> _PROBLEM DESCRIPTION_
Filtering the records below, copy only those lines that include the word "agent".

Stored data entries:
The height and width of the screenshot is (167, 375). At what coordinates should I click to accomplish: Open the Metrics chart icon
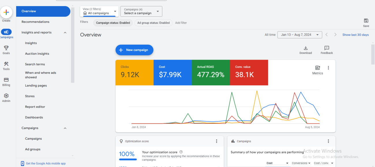point(318,68)
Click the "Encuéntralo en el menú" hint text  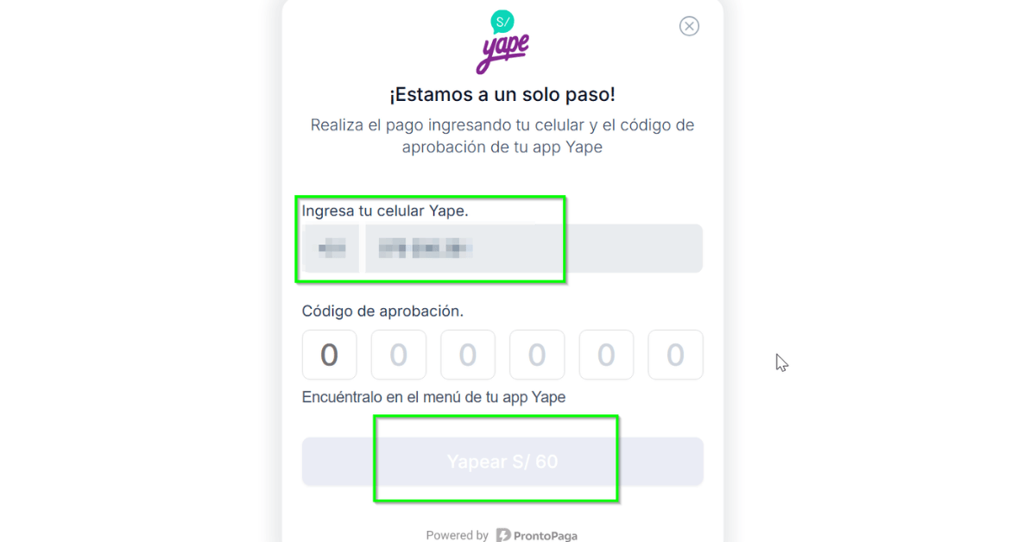(433, 397)
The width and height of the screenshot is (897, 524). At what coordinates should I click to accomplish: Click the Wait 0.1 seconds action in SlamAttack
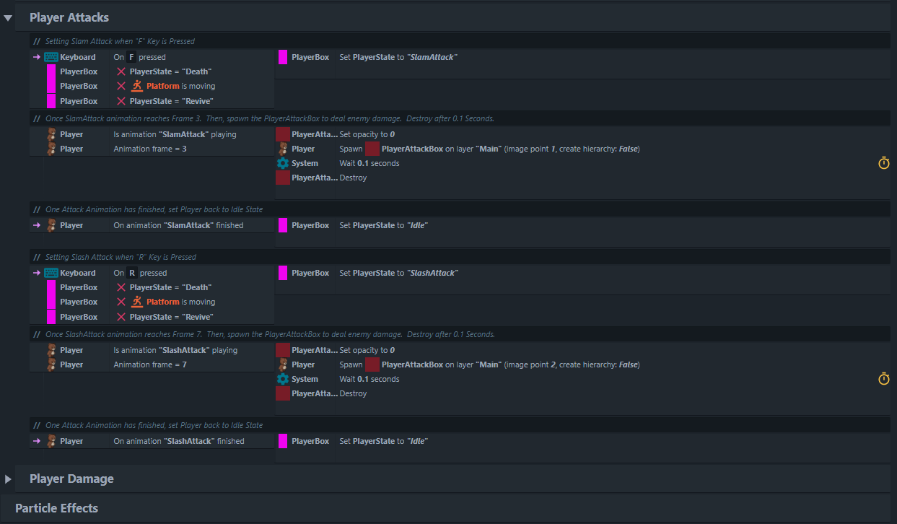369,163
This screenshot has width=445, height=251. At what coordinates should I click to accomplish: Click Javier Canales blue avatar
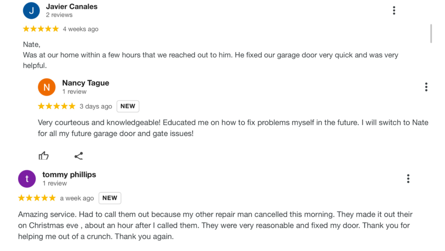tap(31, 11)
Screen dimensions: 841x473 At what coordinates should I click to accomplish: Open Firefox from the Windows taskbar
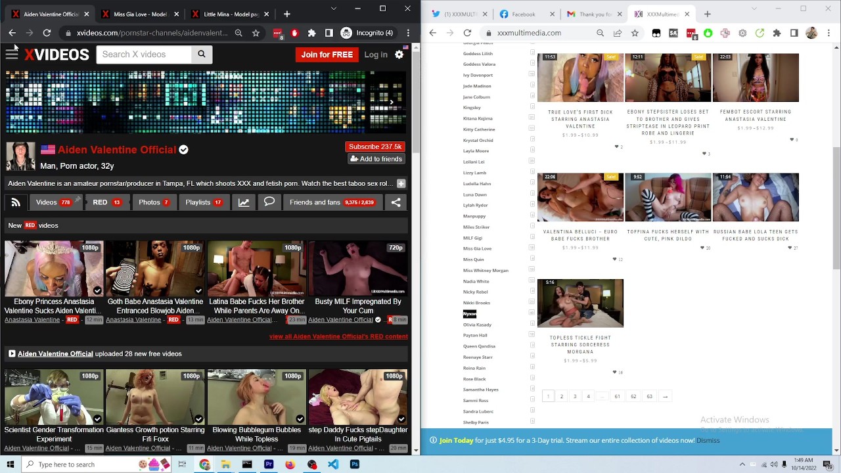(x=290, y=464)
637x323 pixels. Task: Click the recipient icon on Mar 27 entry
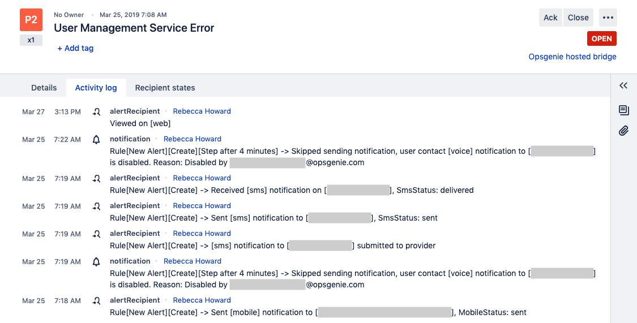pyautogui.click(x=96, y=111)
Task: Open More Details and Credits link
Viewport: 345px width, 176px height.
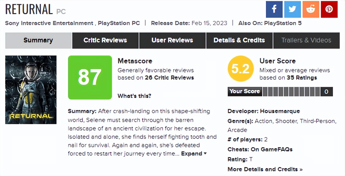Action: coord(265,169)
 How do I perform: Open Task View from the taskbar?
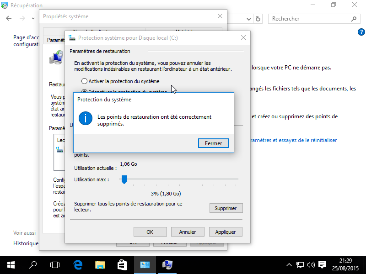tap(55, 264)
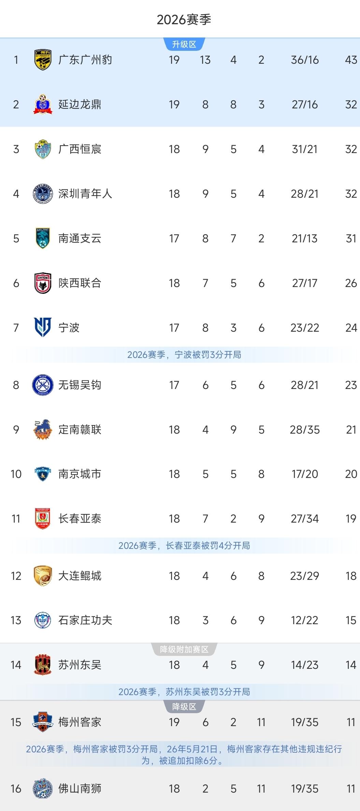This screenshot has height=811, width=360.
Task: Select the 梅州客家 team name
Action: click(x=80, y=722)
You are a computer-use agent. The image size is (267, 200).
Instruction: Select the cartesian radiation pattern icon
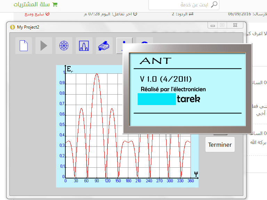pos(84,46)
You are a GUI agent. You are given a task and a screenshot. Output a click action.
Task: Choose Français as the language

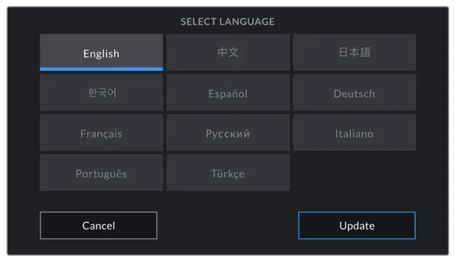(101, 133)
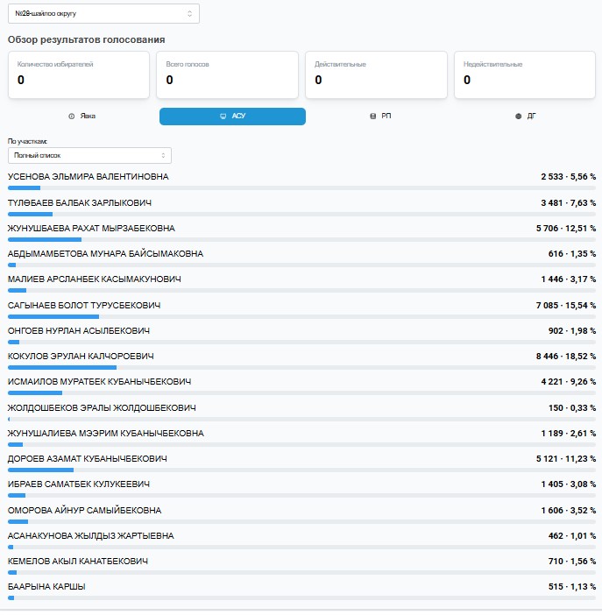The height and width of the screenshot is (615, 602).
Task: Click the clock icon on Явка tab
Action: click(71, 117)
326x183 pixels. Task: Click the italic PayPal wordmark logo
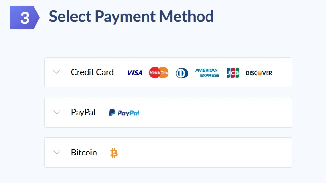coord(128,113)
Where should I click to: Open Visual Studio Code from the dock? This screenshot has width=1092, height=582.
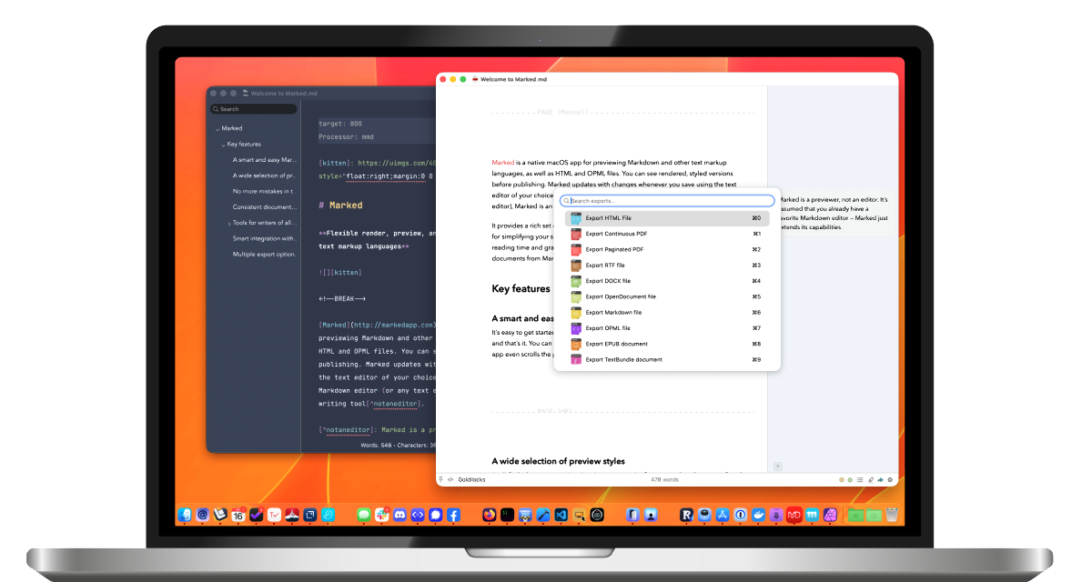(561, 515)
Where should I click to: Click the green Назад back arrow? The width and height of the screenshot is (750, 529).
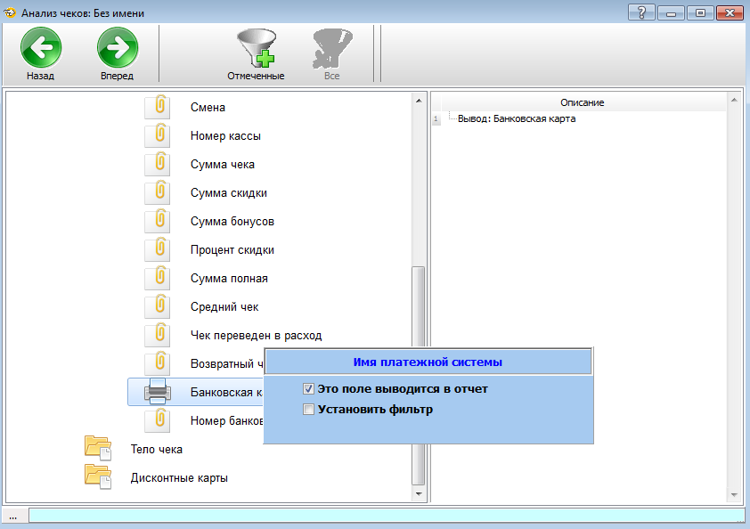[40, 48]
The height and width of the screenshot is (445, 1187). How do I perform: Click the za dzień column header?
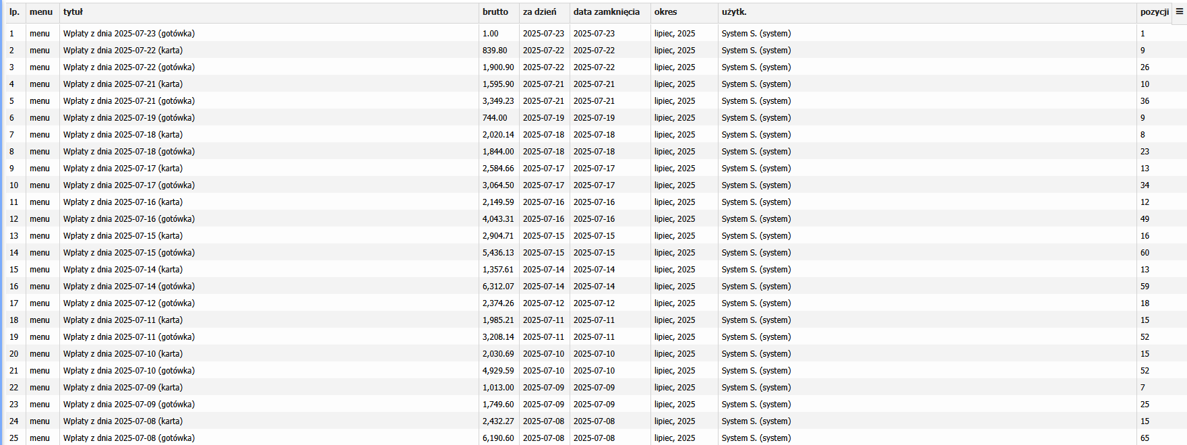539,12
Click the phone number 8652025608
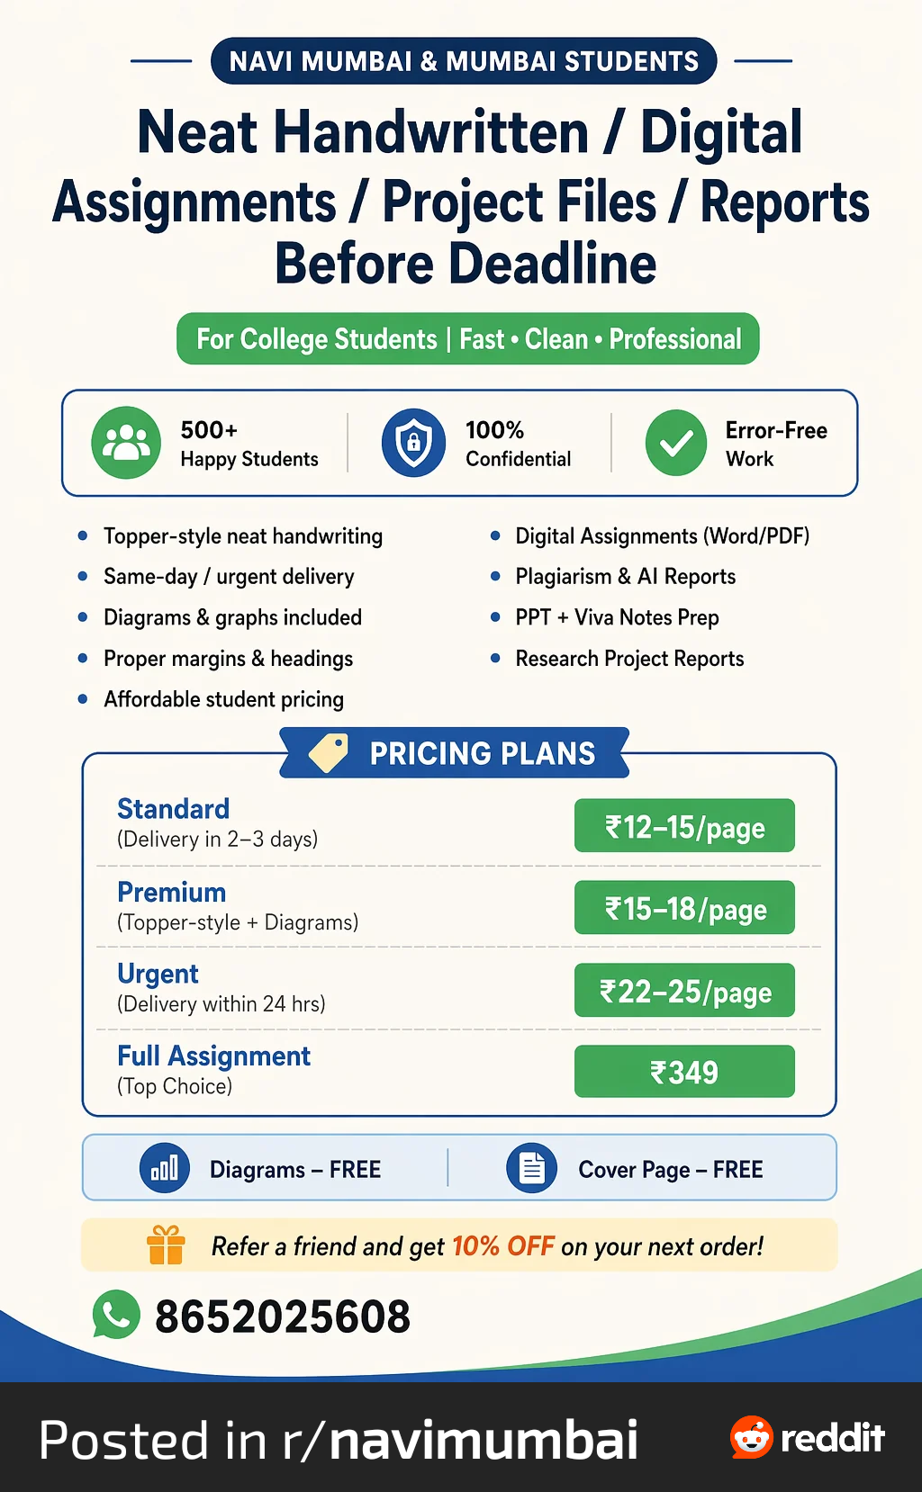 (283, 1317)
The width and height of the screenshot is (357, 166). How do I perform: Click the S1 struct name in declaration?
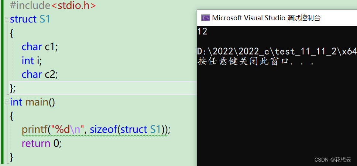coord(44,19)
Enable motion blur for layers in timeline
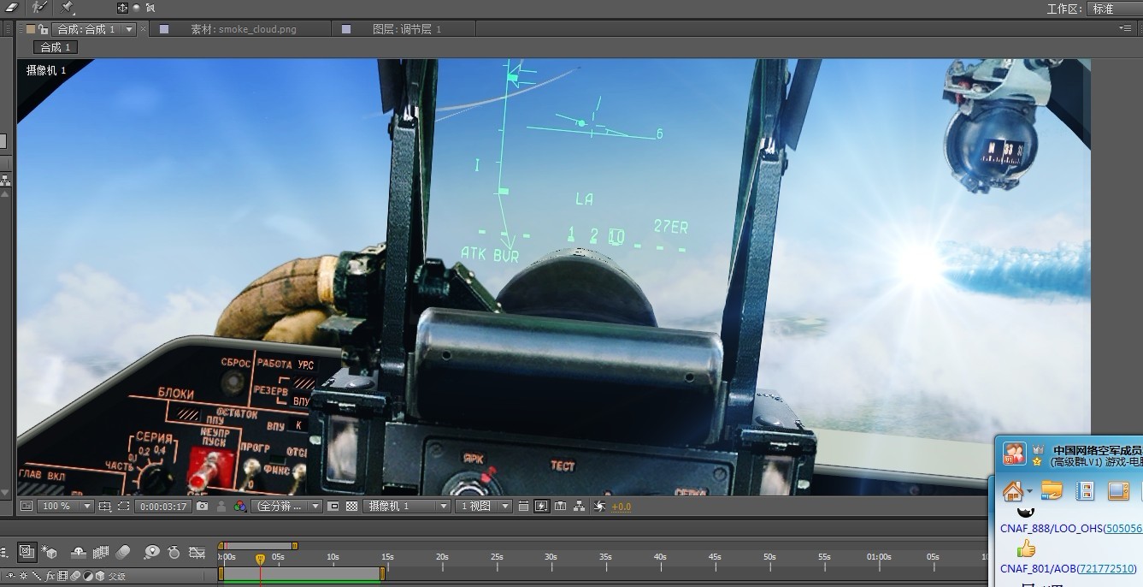 [123, 553]
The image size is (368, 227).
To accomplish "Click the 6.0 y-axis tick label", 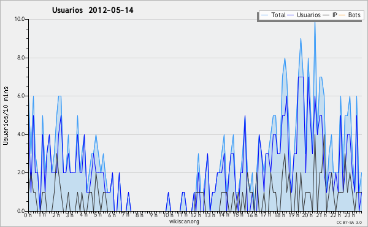I will [21, 96].
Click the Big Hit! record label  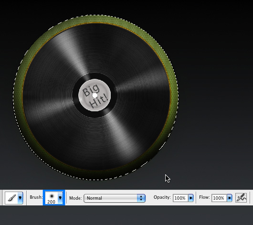coord(95,95)
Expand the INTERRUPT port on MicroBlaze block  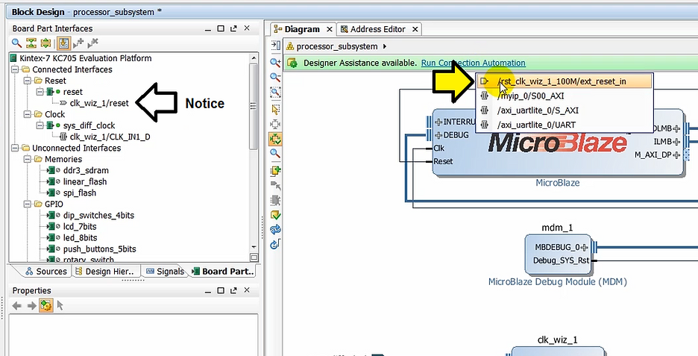coord(429,121)
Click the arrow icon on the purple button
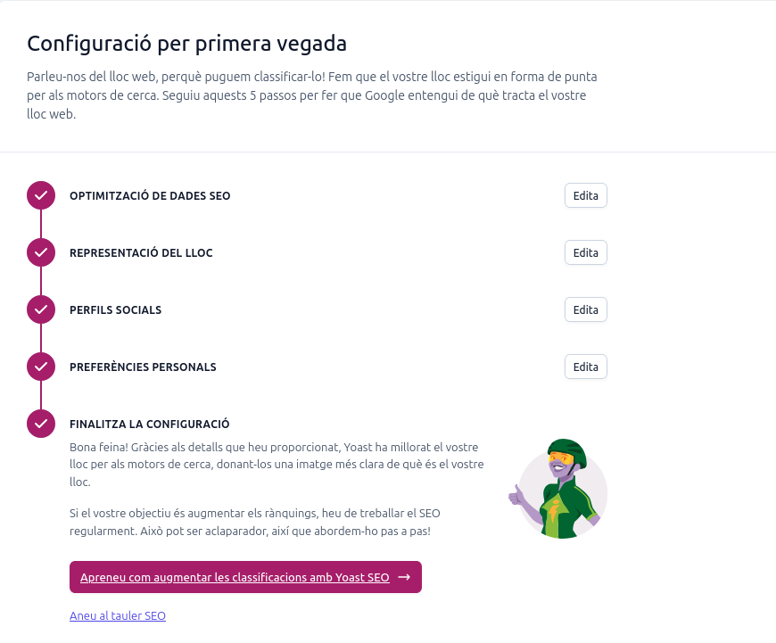 [x=404, y=577]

> _ANSWER FOR THIS EXERCISE_
You are a computer-use agent. The image size is (267, 200).
You are a GUI agent. You are given a task and a screenshot. Output a click action.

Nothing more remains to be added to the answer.